This happens because per-thread pools can grow to tens of thousands of
coroutines. Each coroutine causes 2 virtual memory areas to be created.
Eventually vm.max_map_count is reached and memory-related syscalls fail.
The per-thread pool sizes are non-uniform and depend on past coroutine
usage in each thread, so it's possible for one thread to have a large
pool while another thread's pool is empty.
Switch to a new coroutine pool implementation with a global pool that
grows to a maximum number of coroutines and per-thread local pools that
are capped at hardcoded small number of coroutines.
This approach does not leave large numbers of coroutines pooled in a
thread that may not use them again. In order to perform well it
amortizes the cost of global pool accesses by working in batches of
coroutines instead of individual coroutines.
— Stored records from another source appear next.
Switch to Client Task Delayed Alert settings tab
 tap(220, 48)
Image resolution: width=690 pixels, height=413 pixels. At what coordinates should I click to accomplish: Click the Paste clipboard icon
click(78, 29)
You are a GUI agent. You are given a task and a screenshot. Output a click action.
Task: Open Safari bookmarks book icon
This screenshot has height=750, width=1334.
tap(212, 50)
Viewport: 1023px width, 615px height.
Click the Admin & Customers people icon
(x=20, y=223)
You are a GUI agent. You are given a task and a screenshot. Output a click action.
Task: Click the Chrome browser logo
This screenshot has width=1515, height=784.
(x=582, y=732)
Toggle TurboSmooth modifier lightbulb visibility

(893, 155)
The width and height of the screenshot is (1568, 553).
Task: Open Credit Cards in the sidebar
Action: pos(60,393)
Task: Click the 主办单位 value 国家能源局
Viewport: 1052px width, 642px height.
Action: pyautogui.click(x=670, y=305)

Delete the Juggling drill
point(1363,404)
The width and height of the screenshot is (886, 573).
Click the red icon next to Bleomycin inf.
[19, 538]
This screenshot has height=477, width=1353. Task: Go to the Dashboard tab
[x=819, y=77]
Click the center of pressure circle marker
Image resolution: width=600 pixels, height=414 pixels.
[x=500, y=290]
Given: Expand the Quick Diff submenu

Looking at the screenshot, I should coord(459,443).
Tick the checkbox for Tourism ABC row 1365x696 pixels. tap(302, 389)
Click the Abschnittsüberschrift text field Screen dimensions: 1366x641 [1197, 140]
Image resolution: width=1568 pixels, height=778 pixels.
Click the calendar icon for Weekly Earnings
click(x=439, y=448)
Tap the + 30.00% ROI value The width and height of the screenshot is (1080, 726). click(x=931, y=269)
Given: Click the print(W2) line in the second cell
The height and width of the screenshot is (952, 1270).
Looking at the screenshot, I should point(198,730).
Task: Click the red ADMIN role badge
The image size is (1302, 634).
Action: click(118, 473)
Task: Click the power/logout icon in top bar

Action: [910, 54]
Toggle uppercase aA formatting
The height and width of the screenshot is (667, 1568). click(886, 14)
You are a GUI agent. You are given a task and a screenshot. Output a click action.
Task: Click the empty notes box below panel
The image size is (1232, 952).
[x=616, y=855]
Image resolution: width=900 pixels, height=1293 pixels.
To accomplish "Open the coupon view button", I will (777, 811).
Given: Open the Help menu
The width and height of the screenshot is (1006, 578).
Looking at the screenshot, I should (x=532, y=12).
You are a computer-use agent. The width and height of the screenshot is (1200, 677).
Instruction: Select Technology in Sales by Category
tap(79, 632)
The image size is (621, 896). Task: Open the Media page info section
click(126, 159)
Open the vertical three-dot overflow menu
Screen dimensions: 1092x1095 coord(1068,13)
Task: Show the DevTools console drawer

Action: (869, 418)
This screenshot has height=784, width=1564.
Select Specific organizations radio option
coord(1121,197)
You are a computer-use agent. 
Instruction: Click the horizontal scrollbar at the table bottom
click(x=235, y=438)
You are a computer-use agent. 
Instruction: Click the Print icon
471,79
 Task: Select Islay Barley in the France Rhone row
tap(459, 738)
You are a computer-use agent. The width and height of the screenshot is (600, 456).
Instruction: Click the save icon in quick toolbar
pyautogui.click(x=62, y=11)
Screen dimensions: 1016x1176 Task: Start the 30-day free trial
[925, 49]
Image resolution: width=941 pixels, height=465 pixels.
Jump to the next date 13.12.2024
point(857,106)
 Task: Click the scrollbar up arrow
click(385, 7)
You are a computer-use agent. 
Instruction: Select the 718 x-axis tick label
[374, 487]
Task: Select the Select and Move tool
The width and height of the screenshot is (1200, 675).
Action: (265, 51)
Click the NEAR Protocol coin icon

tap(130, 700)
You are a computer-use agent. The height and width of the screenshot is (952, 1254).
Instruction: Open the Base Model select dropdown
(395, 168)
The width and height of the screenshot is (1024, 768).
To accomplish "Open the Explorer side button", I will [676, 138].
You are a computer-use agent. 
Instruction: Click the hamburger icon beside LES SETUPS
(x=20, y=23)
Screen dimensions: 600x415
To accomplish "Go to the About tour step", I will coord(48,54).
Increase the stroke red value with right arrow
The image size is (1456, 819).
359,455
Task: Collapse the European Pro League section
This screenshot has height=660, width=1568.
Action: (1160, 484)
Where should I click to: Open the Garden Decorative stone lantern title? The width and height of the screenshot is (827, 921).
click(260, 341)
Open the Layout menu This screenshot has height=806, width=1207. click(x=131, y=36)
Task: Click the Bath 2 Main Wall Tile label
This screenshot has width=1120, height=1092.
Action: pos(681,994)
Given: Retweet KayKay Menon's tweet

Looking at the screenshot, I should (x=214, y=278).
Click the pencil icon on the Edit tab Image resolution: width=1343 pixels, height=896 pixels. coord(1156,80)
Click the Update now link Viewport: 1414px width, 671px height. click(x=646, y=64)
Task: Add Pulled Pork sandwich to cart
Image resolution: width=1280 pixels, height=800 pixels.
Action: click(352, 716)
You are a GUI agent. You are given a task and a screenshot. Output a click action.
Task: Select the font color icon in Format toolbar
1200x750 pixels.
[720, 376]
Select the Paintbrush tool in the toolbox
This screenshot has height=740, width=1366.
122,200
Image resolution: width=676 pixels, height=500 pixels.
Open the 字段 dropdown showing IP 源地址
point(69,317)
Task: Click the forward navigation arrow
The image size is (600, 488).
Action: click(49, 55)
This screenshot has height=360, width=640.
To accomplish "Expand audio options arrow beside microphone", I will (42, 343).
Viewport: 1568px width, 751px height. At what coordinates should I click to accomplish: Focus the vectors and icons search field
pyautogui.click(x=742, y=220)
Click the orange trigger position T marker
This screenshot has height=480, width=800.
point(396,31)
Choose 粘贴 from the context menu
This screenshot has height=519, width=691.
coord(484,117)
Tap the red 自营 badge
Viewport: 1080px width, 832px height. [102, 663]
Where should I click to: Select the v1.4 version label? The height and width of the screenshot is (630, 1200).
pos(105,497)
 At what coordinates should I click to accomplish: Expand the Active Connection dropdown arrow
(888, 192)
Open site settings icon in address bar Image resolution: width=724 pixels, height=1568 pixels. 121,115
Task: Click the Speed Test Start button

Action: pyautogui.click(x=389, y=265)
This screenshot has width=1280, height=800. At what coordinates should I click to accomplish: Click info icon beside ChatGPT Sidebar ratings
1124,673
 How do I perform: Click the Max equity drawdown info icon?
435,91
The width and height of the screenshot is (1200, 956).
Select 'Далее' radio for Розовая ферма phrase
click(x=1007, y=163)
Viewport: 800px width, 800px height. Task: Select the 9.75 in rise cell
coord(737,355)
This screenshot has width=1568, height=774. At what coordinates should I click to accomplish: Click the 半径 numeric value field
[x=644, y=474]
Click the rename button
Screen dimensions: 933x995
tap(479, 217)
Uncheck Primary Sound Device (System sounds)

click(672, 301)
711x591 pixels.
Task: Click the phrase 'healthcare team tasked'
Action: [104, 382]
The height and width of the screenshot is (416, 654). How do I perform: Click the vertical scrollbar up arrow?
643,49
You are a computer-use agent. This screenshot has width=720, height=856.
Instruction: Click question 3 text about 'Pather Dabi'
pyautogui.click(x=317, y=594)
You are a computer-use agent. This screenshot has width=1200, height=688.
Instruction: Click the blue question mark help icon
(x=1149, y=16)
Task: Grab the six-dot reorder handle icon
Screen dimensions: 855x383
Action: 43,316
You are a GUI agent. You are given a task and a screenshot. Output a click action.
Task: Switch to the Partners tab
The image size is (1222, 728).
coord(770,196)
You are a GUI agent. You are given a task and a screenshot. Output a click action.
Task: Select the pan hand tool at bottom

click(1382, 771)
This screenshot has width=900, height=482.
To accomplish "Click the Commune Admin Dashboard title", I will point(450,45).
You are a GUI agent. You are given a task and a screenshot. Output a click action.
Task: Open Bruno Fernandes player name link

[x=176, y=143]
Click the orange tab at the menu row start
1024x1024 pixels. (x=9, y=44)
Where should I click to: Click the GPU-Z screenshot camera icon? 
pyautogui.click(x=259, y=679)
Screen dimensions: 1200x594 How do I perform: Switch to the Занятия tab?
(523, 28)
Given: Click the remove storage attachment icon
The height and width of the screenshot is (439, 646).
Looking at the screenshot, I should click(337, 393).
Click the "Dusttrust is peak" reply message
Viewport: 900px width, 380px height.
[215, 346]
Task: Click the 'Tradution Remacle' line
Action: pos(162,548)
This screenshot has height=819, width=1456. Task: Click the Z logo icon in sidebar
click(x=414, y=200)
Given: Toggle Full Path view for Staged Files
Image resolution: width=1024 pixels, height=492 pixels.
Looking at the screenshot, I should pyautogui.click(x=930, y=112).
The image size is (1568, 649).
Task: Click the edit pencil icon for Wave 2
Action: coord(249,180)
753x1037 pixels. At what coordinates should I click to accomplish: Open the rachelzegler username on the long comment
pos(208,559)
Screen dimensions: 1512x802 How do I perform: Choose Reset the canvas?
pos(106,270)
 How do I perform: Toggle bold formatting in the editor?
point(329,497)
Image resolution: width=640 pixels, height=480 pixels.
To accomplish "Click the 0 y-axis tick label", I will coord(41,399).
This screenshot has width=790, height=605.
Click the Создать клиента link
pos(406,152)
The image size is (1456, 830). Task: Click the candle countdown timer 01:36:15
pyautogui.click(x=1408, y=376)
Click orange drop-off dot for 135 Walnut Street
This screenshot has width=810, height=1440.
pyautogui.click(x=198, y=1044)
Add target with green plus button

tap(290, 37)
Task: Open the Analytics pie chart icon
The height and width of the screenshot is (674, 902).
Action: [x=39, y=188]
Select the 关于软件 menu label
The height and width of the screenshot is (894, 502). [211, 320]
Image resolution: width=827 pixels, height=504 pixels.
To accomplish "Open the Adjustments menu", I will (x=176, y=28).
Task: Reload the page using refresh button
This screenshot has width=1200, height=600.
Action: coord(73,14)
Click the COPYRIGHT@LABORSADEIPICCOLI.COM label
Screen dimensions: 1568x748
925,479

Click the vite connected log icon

The global pool is a list. Threads donate batches of coroutines to when
they have too many and take batches from when they have too few:
.-----------------------------------.
| Batch 1 | Batch 2 | Batch 3 | ... | global_pool
`-----------------------------------'
Each thread has up to 2 batches of coroutines:
.-------------------.
| Batch 1 | Batch 2 | per-thread local_pool (maximum 2 batches)
`-------------------'
The goal of this change is to reduce the excessive number of pooled
coroutines that cause QEMU to abort when vm.max_map_count is reached
without losing the performance of an adequately sized coroutine pool.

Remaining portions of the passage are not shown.